# Boat launch at Causey?



## Guest (Jan 8, 2008)

I have fished Causey on the ice a few times, and once from the bank during the summer and I did see someone in a canoe, but no other boats on the lake. Is there a place to launch a boat? The sides are so steep that I wonder if it is possible. I have a small 12' fishing boat with a 5hp motor and I would love to troll around that lake and get back into those canyons when summer comes around. Are motors allowed? If so is it wake-less speed only like at Lost Creek?


----------



## waltny (Sep 8, 2007)

Wakeless speeds only...

There is no traditional boat launch to speak off, its just down the dirt road pass the lookout point.


----------



## Grandpa D (Sep 7, 2007)

Causey is difficult to launch a boat from.
You have to carry it to the water.
It can be done, but very few people try it.
That's why you see canoes and pontoon boats with motors, instead of boats.


----------



## Guest (Jan 8, 2008)

That is what I suspected.

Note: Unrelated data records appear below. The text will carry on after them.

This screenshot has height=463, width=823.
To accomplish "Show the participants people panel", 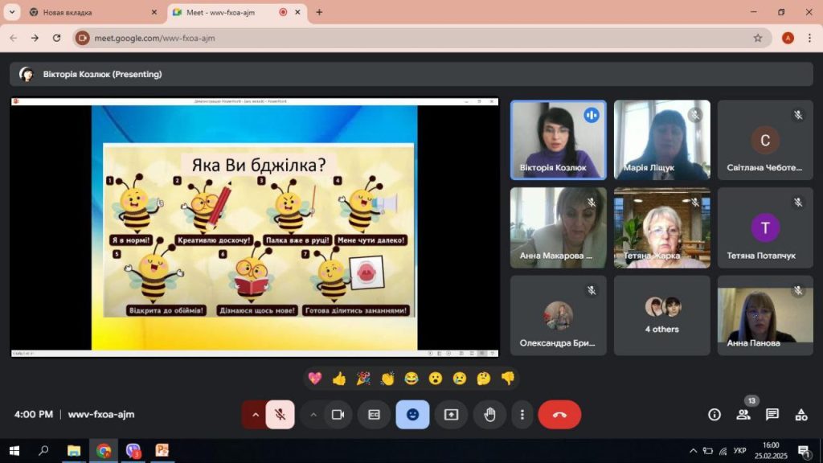I will point(743,415).
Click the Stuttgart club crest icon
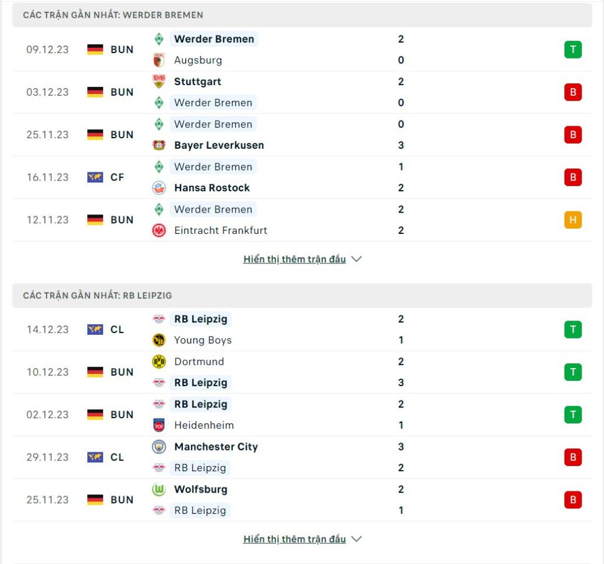Screen dimensions: 604x564 pyautogui.click(x=159, y=81)
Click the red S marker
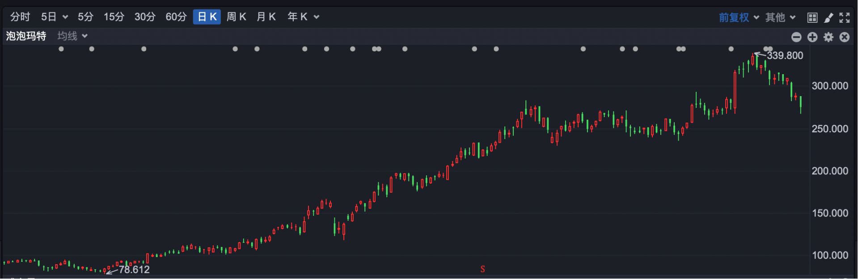858x279 pixels. (x=482, y=269)
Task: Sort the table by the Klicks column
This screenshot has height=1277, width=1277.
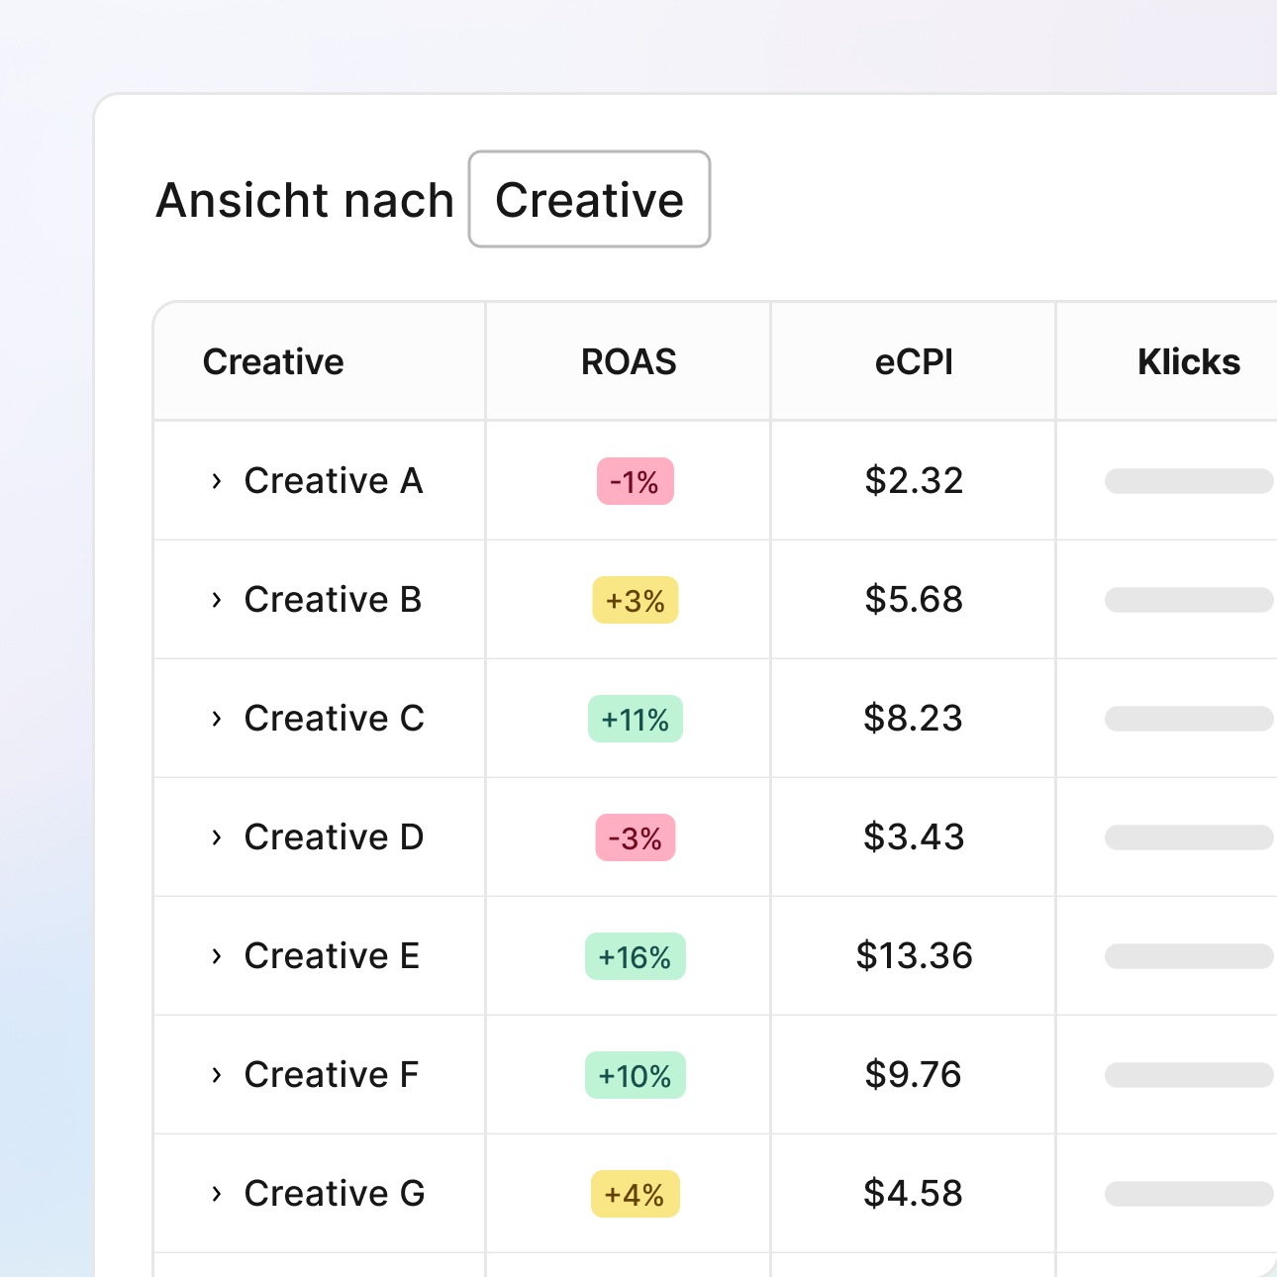Action: point(1189,361)
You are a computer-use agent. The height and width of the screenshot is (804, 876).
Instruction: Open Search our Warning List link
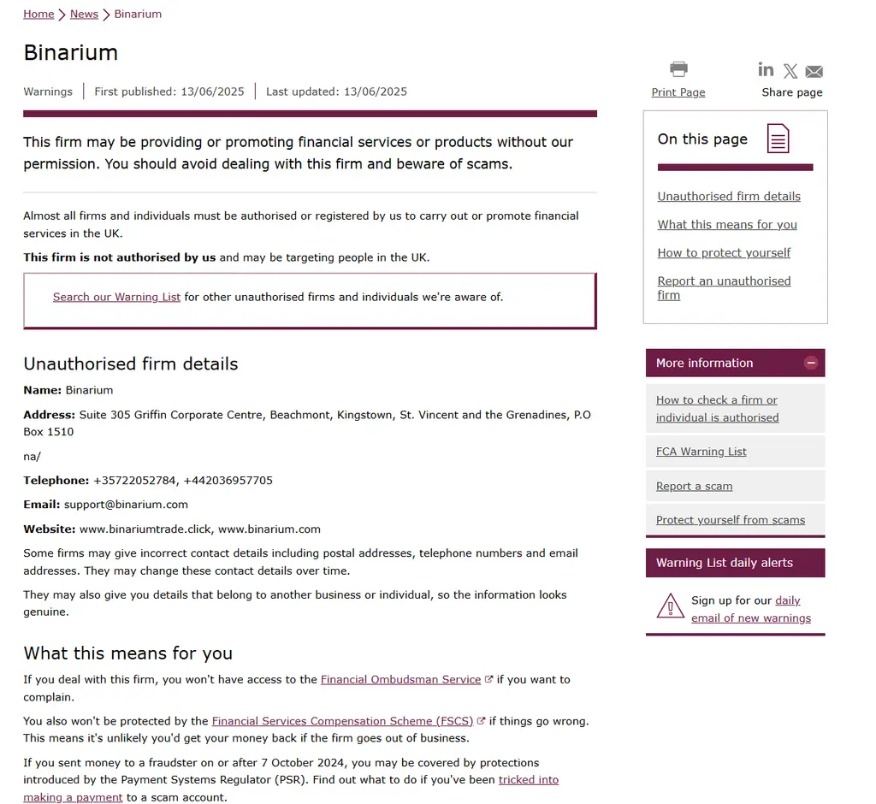(116, 297)
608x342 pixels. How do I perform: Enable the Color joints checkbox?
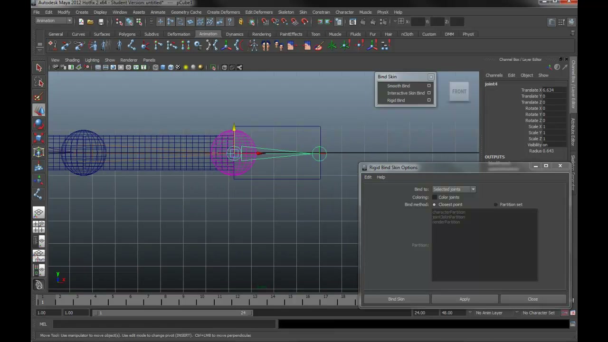tap(435, 197)
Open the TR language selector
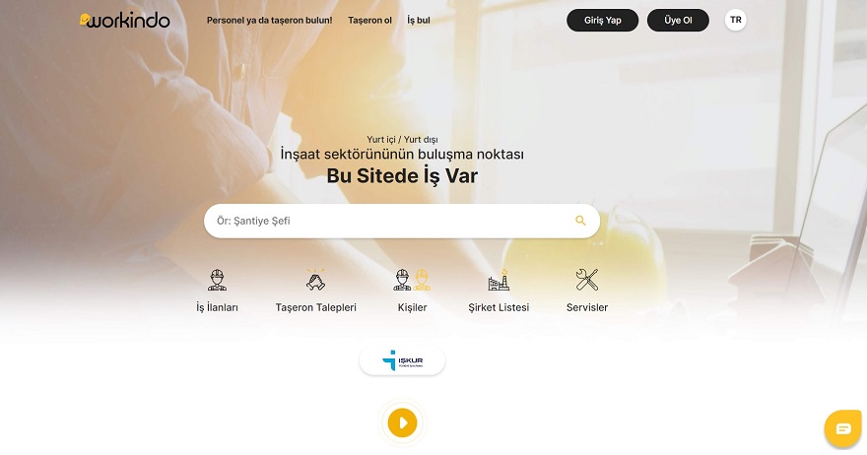 [735, 20]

I have only fished it near the dam, but looking at it on Google Earth I don't see any kind of boat ramp going down to the water, and also I know that access points on that lake are mostly private. I still would like to fish the lake from a boat so that I can get back into those canyons, but perhaps I should use it as an excuse to get a canoe. My son is getting to the age where I want to start taking him with me when I go fishing so a pontoon wouldn't be ideal. Thanks for the info.


----------



## Greenguy88 (Sep 7, 2007)

We always launch near the dam or by the estates entrance with our pontoons (with motors) and go back to the fingers, its good fishing back there and pretty scenery.


----------